WORK REQUIRED »
Set the entries below down again, please. Match them exactly.
>>>>
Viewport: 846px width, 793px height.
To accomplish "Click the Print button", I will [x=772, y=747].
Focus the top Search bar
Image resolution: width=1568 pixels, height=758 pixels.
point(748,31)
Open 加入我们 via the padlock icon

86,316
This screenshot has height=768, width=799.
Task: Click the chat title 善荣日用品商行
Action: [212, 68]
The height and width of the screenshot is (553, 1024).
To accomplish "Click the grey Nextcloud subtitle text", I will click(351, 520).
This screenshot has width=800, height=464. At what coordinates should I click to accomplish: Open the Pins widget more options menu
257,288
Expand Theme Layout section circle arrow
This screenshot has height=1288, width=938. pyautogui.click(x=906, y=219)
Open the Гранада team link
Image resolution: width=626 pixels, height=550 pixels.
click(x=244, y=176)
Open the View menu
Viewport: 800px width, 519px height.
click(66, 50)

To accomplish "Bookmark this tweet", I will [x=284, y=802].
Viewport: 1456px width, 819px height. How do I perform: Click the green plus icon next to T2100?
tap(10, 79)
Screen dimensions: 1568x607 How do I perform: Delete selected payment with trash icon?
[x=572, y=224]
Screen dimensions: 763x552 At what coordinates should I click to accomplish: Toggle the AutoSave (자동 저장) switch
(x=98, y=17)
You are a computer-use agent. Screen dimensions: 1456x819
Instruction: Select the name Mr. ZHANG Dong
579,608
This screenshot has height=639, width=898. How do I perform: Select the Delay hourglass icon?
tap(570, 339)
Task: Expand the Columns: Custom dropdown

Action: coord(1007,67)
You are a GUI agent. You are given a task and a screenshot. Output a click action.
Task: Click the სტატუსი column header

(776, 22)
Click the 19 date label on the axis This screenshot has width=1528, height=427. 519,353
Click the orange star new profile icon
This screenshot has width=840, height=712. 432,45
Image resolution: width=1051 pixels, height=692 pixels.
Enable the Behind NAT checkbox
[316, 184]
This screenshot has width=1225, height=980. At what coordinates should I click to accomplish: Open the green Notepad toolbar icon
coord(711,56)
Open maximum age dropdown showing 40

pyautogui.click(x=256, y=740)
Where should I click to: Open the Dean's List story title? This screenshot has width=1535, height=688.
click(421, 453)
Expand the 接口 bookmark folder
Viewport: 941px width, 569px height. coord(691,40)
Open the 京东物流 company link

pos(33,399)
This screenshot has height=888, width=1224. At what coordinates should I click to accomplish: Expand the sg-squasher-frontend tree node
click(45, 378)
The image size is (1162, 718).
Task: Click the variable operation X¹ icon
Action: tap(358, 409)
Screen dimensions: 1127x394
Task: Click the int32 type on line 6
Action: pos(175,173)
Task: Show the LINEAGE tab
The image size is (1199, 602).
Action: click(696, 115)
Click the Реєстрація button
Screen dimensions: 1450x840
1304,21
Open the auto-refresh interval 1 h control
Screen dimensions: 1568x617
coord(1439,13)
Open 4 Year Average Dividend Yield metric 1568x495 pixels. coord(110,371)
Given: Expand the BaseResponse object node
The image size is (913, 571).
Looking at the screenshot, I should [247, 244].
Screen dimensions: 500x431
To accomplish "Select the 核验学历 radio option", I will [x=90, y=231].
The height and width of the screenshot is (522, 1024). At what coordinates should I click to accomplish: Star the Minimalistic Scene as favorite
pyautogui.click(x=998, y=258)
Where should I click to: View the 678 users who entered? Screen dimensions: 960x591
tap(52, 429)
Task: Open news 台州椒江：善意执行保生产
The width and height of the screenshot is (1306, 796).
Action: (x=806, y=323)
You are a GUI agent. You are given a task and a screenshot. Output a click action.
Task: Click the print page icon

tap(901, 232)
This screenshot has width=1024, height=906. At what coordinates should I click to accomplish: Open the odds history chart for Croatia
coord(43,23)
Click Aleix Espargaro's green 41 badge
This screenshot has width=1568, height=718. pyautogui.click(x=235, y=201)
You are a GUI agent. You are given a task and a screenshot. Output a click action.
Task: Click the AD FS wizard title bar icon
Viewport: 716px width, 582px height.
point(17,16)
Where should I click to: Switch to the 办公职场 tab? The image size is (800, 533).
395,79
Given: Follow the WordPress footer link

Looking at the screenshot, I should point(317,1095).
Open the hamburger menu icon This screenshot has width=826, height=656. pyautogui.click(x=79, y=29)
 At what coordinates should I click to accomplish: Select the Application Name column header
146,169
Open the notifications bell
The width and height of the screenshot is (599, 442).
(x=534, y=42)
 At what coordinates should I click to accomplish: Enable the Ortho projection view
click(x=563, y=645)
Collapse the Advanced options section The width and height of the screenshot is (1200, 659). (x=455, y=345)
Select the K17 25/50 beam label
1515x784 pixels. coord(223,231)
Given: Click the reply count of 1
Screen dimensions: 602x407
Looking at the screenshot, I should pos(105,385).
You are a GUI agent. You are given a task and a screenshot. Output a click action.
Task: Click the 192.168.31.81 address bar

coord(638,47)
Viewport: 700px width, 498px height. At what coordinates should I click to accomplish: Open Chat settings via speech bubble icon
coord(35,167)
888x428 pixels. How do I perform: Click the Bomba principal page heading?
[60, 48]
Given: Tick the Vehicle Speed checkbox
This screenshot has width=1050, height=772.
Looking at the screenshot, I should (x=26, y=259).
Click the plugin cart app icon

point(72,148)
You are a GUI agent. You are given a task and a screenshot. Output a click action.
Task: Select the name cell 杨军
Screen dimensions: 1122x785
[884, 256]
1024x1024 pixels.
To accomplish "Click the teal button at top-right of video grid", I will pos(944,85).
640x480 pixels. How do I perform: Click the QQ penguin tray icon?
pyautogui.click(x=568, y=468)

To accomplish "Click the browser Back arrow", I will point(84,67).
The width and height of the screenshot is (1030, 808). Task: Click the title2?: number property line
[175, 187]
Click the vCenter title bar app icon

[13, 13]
<<<<
OUTPUT OF THE TASK »
Viewport: 846px width, 793px height.
To accomplish "Click the Print button", I will [x=772, y=747].
Focus the top Search bar
Image resolution: width=1568 pixels, height=758 pixels.
point(748,31)
Open 加入我们 via the padlock icon

86,316
This screenshot has height=768, width=799.
Task: Click the chat title 善荣日用品商行
Action: [212, 68]
The height and width of the screenshot is (553, 1024).
To accomplish "Click the grey Nextcloud subtitle text", I will click(351, 520).
This screenshot has width=800, height=464. At what coordinates should I click to accomplish: Open the Pins widget more options menu
257,288
Expand Theme Layout section circle arrow
This screenshot has height=1288, width=938. pyautogui.click(x=906, y=219)
Open the Гранада team link
Image resolution: width=626 pixels, height=550 pixels.
click(x=244, y=176)
Open the View menu
Viewport: 800px width, 519px height.
click(66, 50)

To accomplish "Bookmark this tweet", I will [x=284, y=802].
Viewport: 1456px width, 819px height. How do I perform: Click the green plus icon next to T2100?
tap(10, 79)
Screen dimensions: 1568x607 How do I perform: Delete selected payment with trash icon?
[x=572, y=224]
Screen dimensions: 763x552 At what coordinates should I click to accomplish: Toggle the AutoSave (자동 저장) switch
(x=98, y=17)
You are a computer-use agent. Screen dimensions: 1456x819
Instruction: Select the name Mr. ZHANG Dong
579,608
This screenshot has height=639, width=898. How do I perform: Select the Delay hourglass icon?
tap(570, 339)
Task: Expand the Columns: Custom dropdown

Action: coord(1007,67)
You are a GUI agent. You are given a task and a screenshot. Output a click action.
Task: Click the სტატუსი column header

(776, 22)
Click the 19 date label on the axis This screenshot has width=1528, height=427. 519,353
Click the orange star new profile icon
This screenshot has width=840, height=712. 432,45
Image resolution: width=1051 pixels, height=692 pixels.
Enable the Behind NAT checkbox
[316, 184]
This screenshot has width=1225, height=980. At what coordinates should I click to accomplish: Open the green Notepad toolbar icon
coord(711,56)
Open maximum age dropdown showing 40

pyautogui.click(x=256, y=740)
Where should I click to: Open the Dean's List story title? This screenshot has width=1535, height=688.
click(421, 453)
Expand the 接口 bookmark folder
Viewport: 941px width, 569px height. coord(691,40)
Open the 京东物流 company link

pos(33,399)
This screenshot has height=888, width=1224. At what coordinates should I click to accomplish: Expand the sg-squasher-frontend tree node
click(45, 378)
The image size is (1162, 718).
Task: Click the variable operation X¹ icon
Action: tap(358, 409)
Screen dimensions: 1127x394
Task: Click the int32 type on line 6
Action: pos(175,173)
Task: Show the LINEAGE tab
The image size is (1199, 602).
Action: click(696, 115)
Click the Реєстрація button
Screen dimensions: 1450x840
1304,21
Open the auto-refresh interval 1 h control
Screen dimensions: 1568x617
coord(1439,13)
Open 4 Year Average Dividend Yield metric 1568x495 pixels. coord(110,371)
Given: Expand the BaseResponse object node
The image size is (913, 571).
Looking at the screenshot, I should [247, 244].
Screen dimensions: 500x431
To accomplish "Select the 核验学历 radio option", I will [x=90, y=231].
The height and width of the screenshot is (522, 1024). At what coordinates should I click to accomplish: Star the Minimalistic Scene as favorite
pyautogui.click(x=998, y=258)
Where should I click to: View the 678 users who entered? Screen dimensions: 960x591
tap(52, 429)
Task: Open news 台州椒江：善意执行保生产
The width and height of the screenshot is (1306, 796).
Action: (x=806, y=323)
You are a GUI agent. You are given a task and a screenshot. Output a click action.
Task: Click the print page icon

tap(901, 232)
This screenshot has width=1024, height=906. At what coordinates should I click to accomplish: Open the odds history chart for Croatia
coord(43,23)
Click Aleix Espargaro's green 41 badge
This screenshot has width=1568, height=718. pyautogui.click(x=235, y=201)
You are a GUI agent. You are given a task and a screenshot. Output a click action.
Task: Click the AD FS wizard title bar icon
Viewport: 716px width, 582px height.
point(17,16)
Where should I click to: Switch to the 办公职场 tab? The image size is (800, 533).
395,79
Given: Follow the WordPress footer link

Looking at the screenshot, I should point(317,1095).
Open the hamburger menu icon This screenshot has width=826, height=656. pyautogui.click(x=79, y=29)
 At what coordinates should I click to accomplish: Select the Application Name column header
146,169
Open the notifications bell
The width and height of the screenshot is (599, 442).
(x=534, y=42)
 At what coordinates should I click to accomplish: Enable the Ortho projection view
click(x=563, y=645)
Collapse the Advanced options section The width and height of the screenshot is (1200, 659). (x=455, y=345)
Select the K17 25/50 beam label
1515x784 pixels. coord(223,231)
Given: Click the reply count of 1
Screen dimensions: 602x407
Looking at the screenshot, I should pos(105,385).
You are a GUI agent. You are given a task and a screenshot. Output a click action.
Task: Click the 192.168.31.81 address bar

coord(638,47)
Viewport: 700px width, 498px height. At what coordinates should I click to accomplish: Open Chat settings via speech bubble icon
coord(35,167)
888x428 pixels. How do I perform: Click the Bomba principal page heading?
[60, 48]
Given: Tick the Vehicle Speed checkbox
This screenshot has width=1050, height=772.
Looking at the screenshot, I should (x=26, y=259).
Click the plugin cart app icon

point(72,148)
You are a GUI agent. You are given a task and a screenshot. Output a click action.
Task: Select the name cell 杨军
Screen dimensions: 1122x785
[884, 256]
1024x1024 pixels.
To accomplish "Click the teal button at top-right of video grid", I will pos(944,85).
640x480 pixels. How do I perform: Click the QQ penguin tray icon?
pyautogui.click(x=568, y=468)

To accomplish "Click the browser Back arrow", I will point(84,67).
The width and height of the screenshot is (1030, 808). Task: Click the title2?: number property line
[175, 187]
Click the vCenter title bar app icon

[13, 13]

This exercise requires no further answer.